:: Selection
Now, I have some ideas, and we'll get to those later. But for now,
let's talk about reason number two why wealthy people are living paycheck to paycheck. That is
debt. Now, this one may seem obvious, or it might not feel like a real problem for someone that's
bringing in six figures. But sometimes when people start to earn more money, they start to think that
they can just take on more and more debt. And obviously, debt can affect anyone from any walk of life.
But some people never even consider their credit cards or car payments until their income goes up.
And suddenly, they're thinking, oh, well, I can hate that.
handle it. But unfortunately, the reality is, you guys, debt is debt. It's always going to steal
your paycheck and feel like a burden. You're not invincible just because you got to raise.
Now, having to throw away your hard-earned money on interest and minimum payments and late fees
every month feels overwhelming. It feels defeating at any income level. But why does debt
feel like such a good option to people? Well, reason number three is actually the main reason
behind reason number two, and that is increased expectations. So this can be really subtle,
but it's really, really, you guys. So for example, let's say you move into a slightly bigger house,
nothing crazy, but you're not moving into, you know, some crazy mansion, like a bunch of
celebrities, right? But you've leveled up a little bit, and maybe you went from your first house
to a slightly bigger house because you've had a couple of kids. Now maybe you bought the smallest house
in a high-end neighborhood, or maybe it's not house-related. Let's say your kids started a new
school and their friends' parents make a little bit more than you, and you're starting to, you know,
be friends with them and you're kind of seeing what they're doing, like whatever it is,
when you're surrounded by a new aesthetic, you know, in a standard of living, it's easy to feel
like you have to level up every part of your life. That may not be conscious, but subconsciously,
that's what you're seeing. But trust me, it does not have to be that way. When Winston and I
got our house in 2008, our first house, after we were married, now, granted, at the bottom of
the real estate market, so we got a bigger house than what we were expecting to get because prices were
so low. But you guys, when we bought it, like, we didn't have the furniture. Like, we moved some of our
furniture from college, like, into it. But we didn't have a ton. We had enough to get a living
room set and a bedroom set and, you know, a kitchen table. But we really took our time.
So I just want to encourage you that don't feel like you have to go all in on something.
You actually can really ease yourself in and you need to manage, though, your expectations
when it comes to that. So again, don't take one step forward just to take two steps back.
Take it slow and make progress over time.
All right, the fourth reason wealthy people are living paycheck to paycheck is a little more technical,
and that is the lack of adequate insurance.
::::
» What the task asks: Copy the transcript from "Now, I have" to "walk of life.", changing "wealthy people" to "high earners" throughout that passage. The lines below the transcript come from a different source.
:: Extracted entries
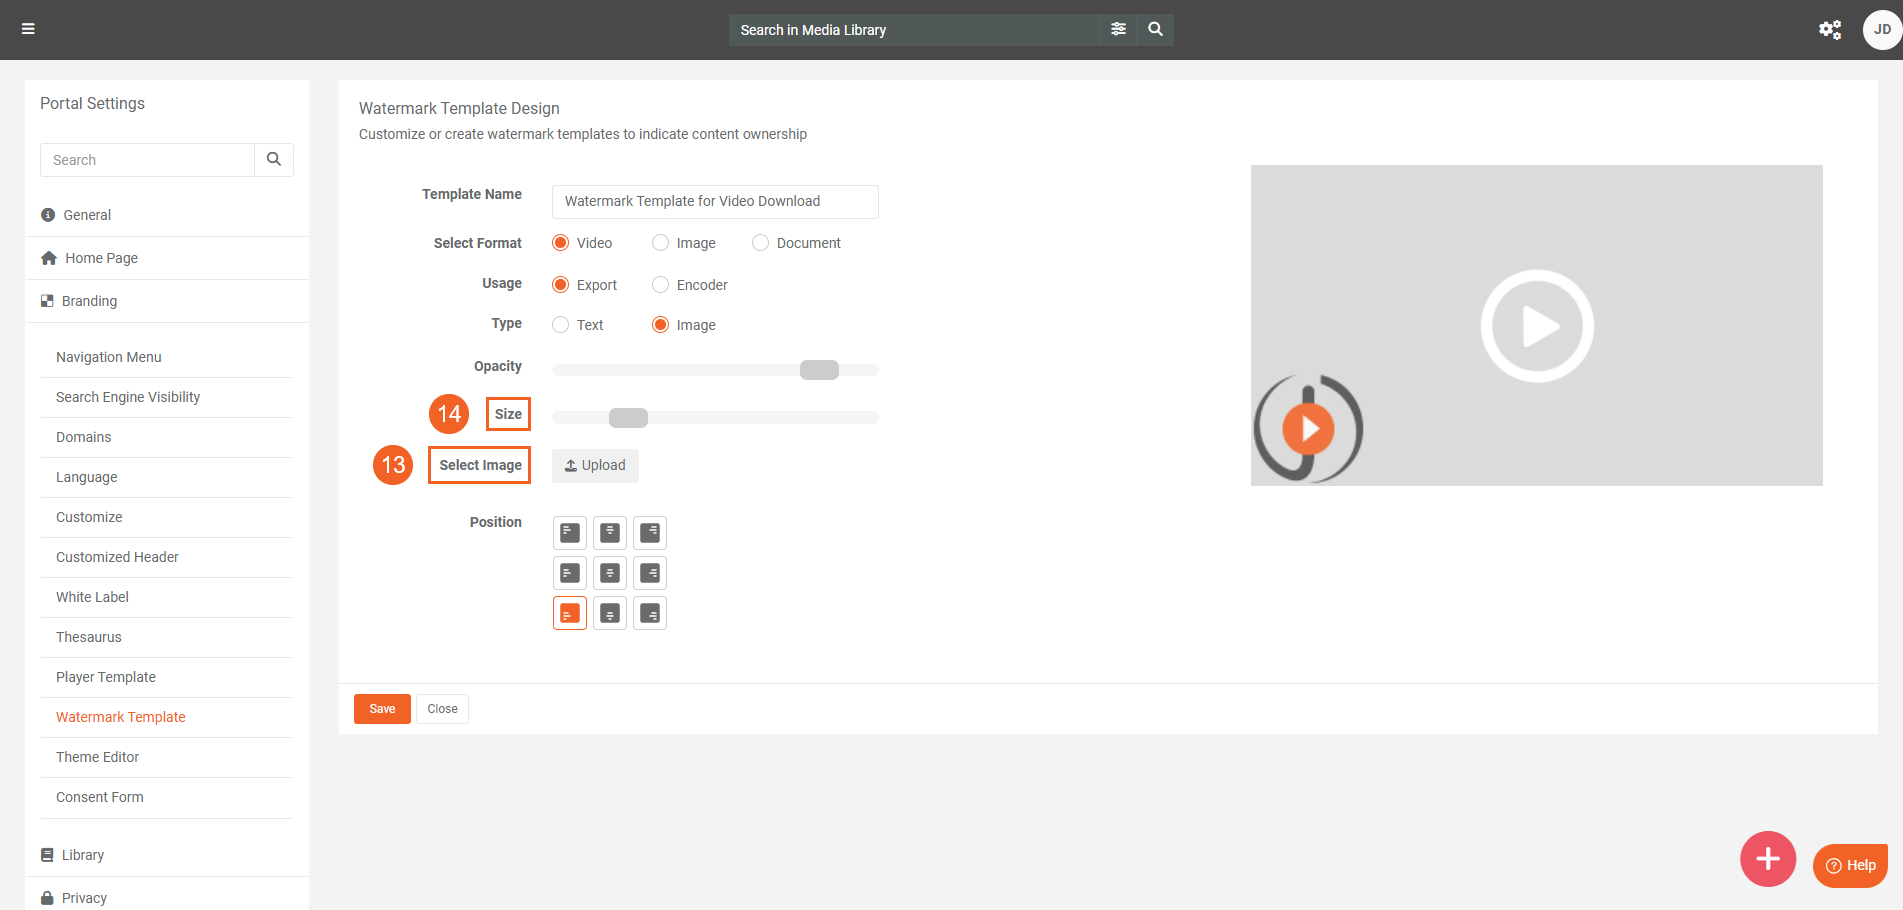Click the middle-left watermark position
The image size is (1903, 910).
click(569, 572)
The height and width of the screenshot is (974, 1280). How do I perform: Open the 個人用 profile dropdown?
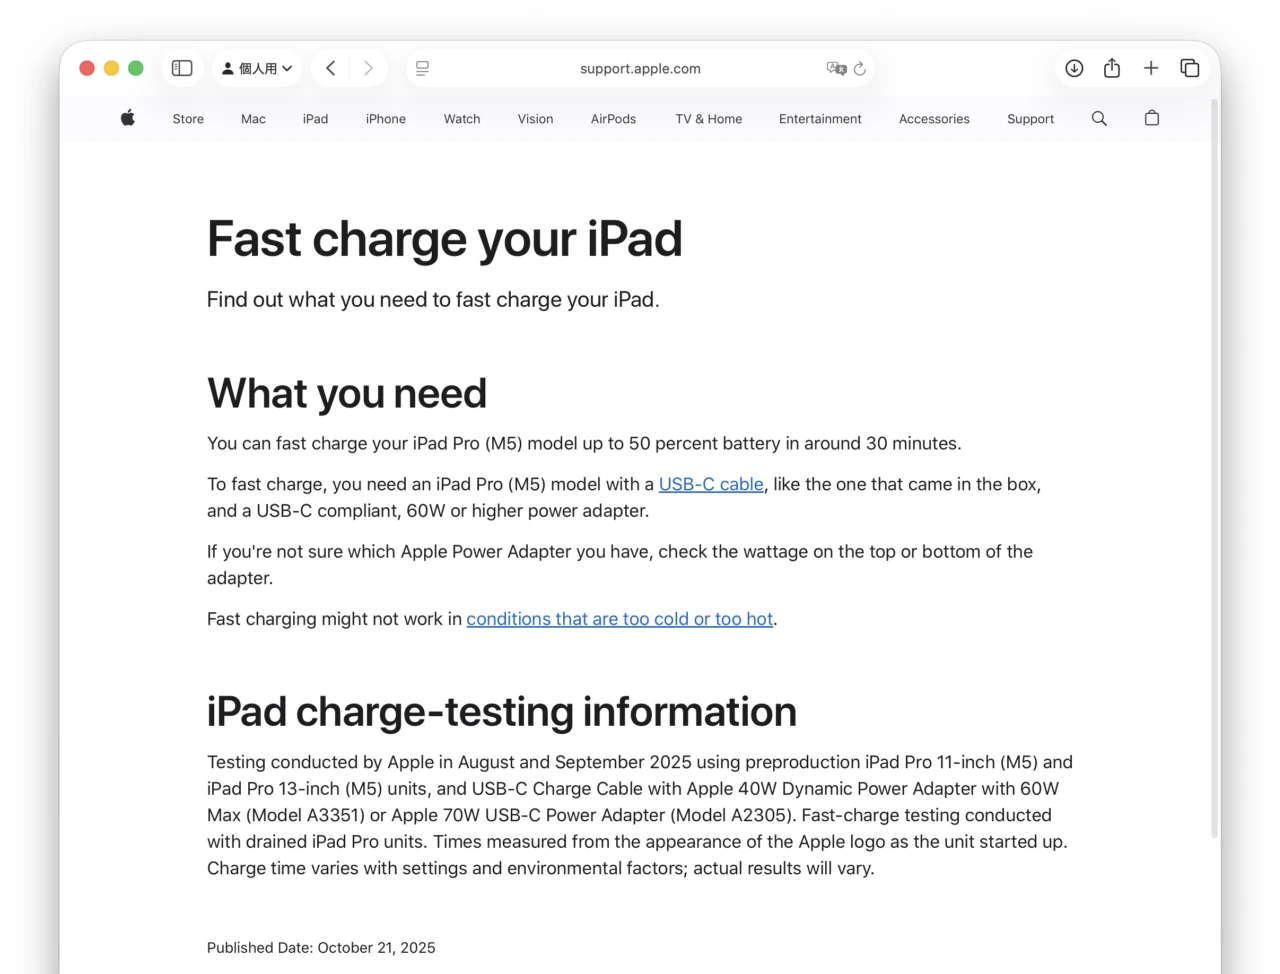pyautogui.click(x=256, y=68)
::::
» Output for this exercise:
Now, I have some ideas, and we'll get to those later. But for now,
let's talk about reason number two why high earners are living paycheck to paycheck. That is
debt. Now, this one may seem obvious, or it might not feel like a real problem for someone that's
bringing in six figures. But sometimes when people start to earn more money, they start to think that
they can just take on more and more debt. And obviously, debt can affect anyone from any walk of life.